Notes pour une poésie des profondeurs (15) : 
Dans le magma d’Alain Raguet

 

 

« au creux de sa main d’ombre »,
 Alain Raguet

 

Ce qua­trième livre d’Alain Raguet a paru chez Rafael de Sur­tis, en 2013, sous l’égide du poète/éditeur Paul San­da. À sa très juste place, dans la col­lec­tion inti­t­ulée « Pour une terre inter­dite » (qui, en pas­sant, approche les 200 titres). Qui con­naît cette col­lec­tion et la poésie de Raguet ne peut être sur­pris de les voir avancer ensem­ble, en un lieu com­mun d’infinité intérieure et de pro­fondeur ver­ti­cale. C’est-à-dire en ce haut lieu de trans­mu­ta­tion indi­vid­u­ante qu’est la poésie.

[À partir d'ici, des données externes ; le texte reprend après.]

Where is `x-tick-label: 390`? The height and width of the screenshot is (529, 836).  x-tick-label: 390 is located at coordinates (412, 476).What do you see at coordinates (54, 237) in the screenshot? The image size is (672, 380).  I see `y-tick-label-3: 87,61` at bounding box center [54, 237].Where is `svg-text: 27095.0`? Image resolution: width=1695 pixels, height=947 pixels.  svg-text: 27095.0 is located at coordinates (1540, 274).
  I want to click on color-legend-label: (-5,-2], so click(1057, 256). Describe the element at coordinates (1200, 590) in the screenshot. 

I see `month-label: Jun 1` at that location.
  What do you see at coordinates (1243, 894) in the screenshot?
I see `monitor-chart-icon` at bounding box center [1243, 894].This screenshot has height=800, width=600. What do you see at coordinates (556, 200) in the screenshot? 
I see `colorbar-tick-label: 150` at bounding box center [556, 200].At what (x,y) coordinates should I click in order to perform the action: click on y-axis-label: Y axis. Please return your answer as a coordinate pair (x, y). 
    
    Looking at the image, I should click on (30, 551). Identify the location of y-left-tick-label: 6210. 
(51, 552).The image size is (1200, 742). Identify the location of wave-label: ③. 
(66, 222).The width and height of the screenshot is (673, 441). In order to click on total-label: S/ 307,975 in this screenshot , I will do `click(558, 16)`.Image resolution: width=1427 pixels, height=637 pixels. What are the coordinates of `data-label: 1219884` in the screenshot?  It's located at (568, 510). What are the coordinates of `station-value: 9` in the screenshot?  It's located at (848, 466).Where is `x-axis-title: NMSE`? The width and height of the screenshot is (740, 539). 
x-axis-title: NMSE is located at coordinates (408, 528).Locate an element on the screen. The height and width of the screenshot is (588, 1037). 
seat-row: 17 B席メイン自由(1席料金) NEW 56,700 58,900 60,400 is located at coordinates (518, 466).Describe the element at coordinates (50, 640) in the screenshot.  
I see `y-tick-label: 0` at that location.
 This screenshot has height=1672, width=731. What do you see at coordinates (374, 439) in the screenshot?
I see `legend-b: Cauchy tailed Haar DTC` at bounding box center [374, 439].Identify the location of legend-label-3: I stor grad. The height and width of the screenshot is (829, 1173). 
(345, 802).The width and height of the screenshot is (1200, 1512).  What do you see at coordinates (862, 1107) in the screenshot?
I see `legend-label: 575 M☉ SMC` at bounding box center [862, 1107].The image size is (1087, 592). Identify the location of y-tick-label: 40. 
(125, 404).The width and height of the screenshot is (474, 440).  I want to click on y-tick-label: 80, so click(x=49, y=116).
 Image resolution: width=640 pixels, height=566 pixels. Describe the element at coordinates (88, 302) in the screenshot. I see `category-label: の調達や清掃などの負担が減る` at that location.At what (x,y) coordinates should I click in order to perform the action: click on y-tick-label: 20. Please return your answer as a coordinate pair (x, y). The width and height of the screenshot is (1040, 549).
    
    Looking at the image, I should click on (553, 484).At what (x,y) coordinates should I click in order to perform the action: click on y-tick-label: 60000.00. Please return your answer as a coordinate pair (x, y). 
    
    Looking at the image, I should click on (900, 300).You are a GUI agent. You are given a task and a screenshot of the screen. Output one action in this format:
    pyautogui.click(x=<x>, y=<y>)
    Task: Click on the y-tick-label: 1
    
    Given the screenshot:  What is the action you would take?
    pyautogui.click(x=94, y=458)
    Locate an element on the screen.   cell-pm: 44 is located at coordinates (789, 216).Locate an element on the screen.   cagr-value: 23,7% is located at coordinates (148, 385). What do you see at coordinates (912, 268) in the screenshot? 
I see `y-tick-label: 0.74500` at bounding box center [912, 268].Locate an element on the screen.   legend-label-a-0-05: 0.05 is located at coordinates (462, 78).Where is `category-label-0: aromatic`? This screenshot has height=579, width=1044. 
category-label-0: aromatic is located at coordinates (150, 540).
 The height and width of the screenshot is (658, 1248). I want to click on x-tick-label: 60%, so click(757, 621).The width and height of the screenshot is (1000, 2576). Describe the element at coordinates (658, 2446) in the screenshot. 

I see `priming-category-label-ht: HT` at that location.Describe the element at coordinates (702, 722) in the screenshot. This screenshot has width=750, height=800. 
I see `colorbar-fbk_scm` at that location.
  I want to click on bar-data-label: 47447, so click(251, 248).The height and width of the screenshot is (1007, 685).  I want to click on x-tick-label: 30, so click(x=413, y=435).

Une vieille his­toire qui s’ouvre dans les pro­fondeurs cav­erneuses de la terre, là même où le noir se fait lumière :

 

« car le noir et sa lumière m’enveloppent
de leur toute puis­sance orig­inelle, m’ouvrent des
portes insoupçonnables sur le monde intérieur,
me ren­dent passeur de paroles indicibles,
passeur ver­ti­cal pour ce vide infin­i­ment vivant,
une voix une tra­verse m’invitant à me fondre,
un et instan­ta­né­ment tout, en cet obscur vivant »

 

Une invi­ta­tion à se « fon­dre ». Tout poète qui – dans l’instant sans fin d’un éclair intérieur – saisit cela, devient… poète. Cela se noue en cet instant pré­cis. Et au-delà… s’ouvre, pour le poète, un éton­nant mode du regard – indi­ci­ble. C’est une forme de secret cela, au sens d’impossible à dire ou rap­porter con­crète­ment à autrui. C’est pourquoi la poésie est pleine­ment ancrée dans la vie, pas seule­ment dans le quo­ti­di­en de celle-ci mais dans la vie/poésie en tant que corps, et même corps char­nel. Il suf­fit de s’accepter par­tie prenante, cel­lule de ce corps et non plus de se croire (quelle pré­ten­tion) tout. Ne plus se croire « tout » et puis­sance désir­ante sans frein, voilà un beau chemin de lib­erté. D’une lib­erté qui se con­stru­it d’ailleurs en route. En ce sens, le geste poé­tique peut être (j’écris bien, « peut ») une Geste. Il y a de l’initiatique au réel du monde en tout cela, et en la poésie d’Alain Raguet. Du « mag­ma » jail­lit « un paysage de genèse », où « la nuit cir­cule ». Nous sommes ici, en effet, « en la con­stel­la­tion d’une parole » du « silence vivant ».

En ter­res (inter­dites) de poésie, en somme.